### [Exercise aim]
Express the stretch from the line containing "What do you" through the end of the listing as a JSON list of strings, one string per line, with blank lines dropped. Leave the pictures out of the answer.

** Opening Data excerpts block **

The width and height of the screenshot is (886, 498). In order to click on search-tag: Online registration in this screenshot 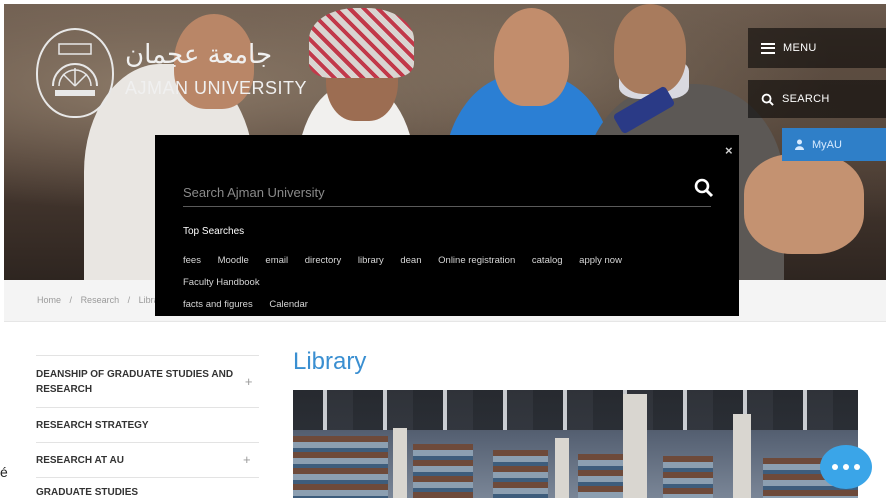, I will do `click(476, 261)`.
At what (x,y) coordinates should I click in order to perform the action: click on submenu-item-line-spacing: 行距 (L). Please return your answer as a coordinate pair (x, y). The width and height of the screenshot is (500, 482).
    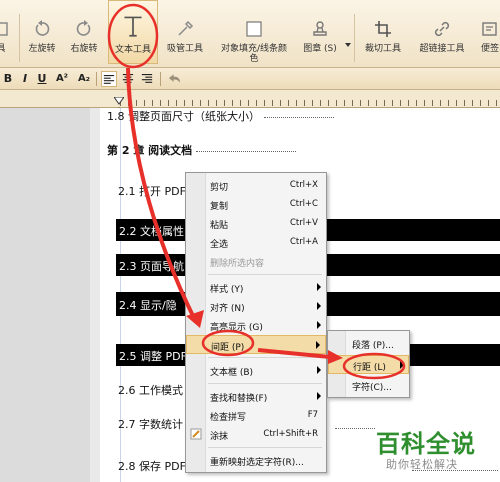
    Looking at the image, I should click on (368, 364).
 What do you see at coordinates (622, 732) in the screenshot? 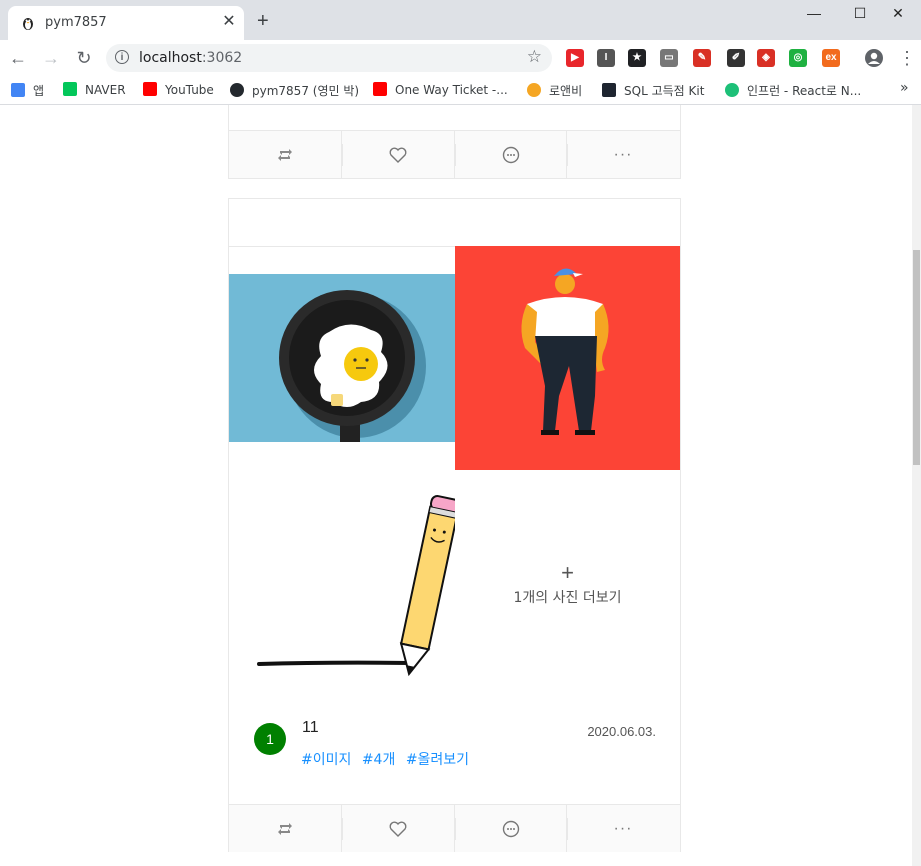
I see `post-date: 2020.06.03.` at bounding box center [622, 732].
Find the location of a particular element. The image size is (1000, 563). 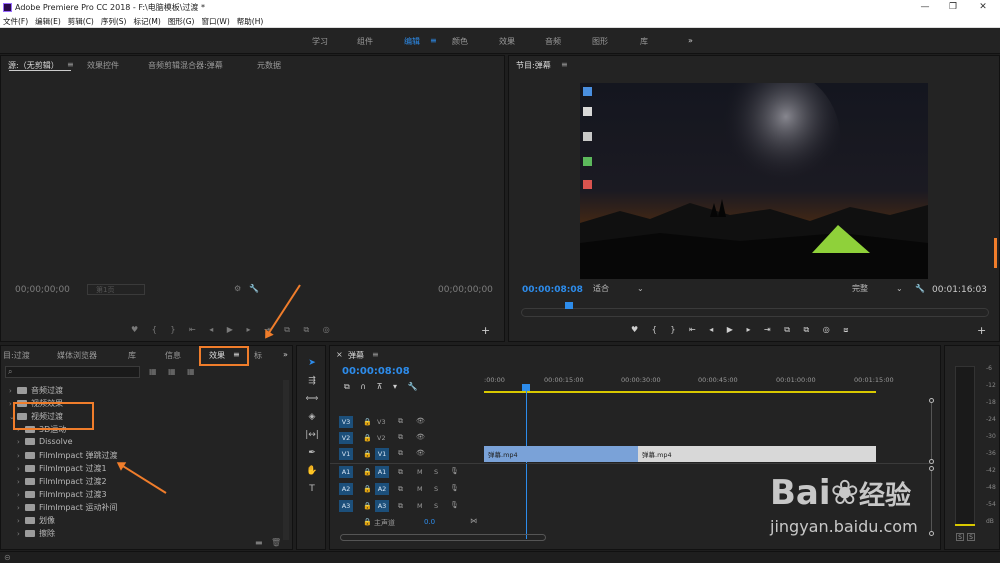

track-target-a3: A3 is located at coordinates (346, 506).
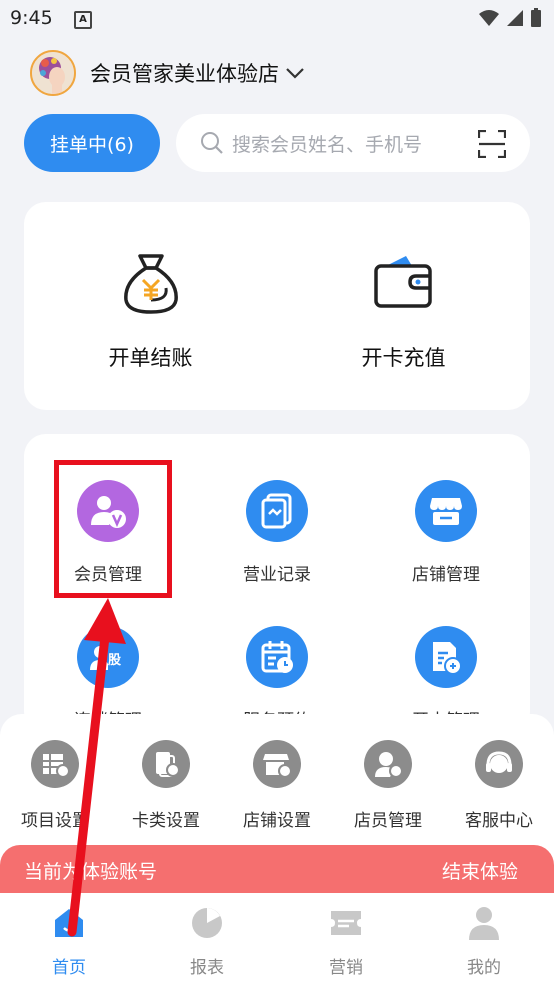 The height and width of the screenshot is (985, 554). I want to click on pie-chart-icon, so click(207, 923).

** Closing Data excerpts block **

### [Task solution]
[
  " What do you see at coordinates (622, 732) in the screenshot? ",
  "I see `post-date: 2020.06.03.` at bounding box center [622, 732].",
  "Find the location of a particular element. The image size is (1000, 563). ",
  "track-target-a3: A3 is located at coordinates (346, 506).",
  " The height and width of the screenshot is (985, 554). I want to click on pie-chart-icon, so click(207, 923)."
]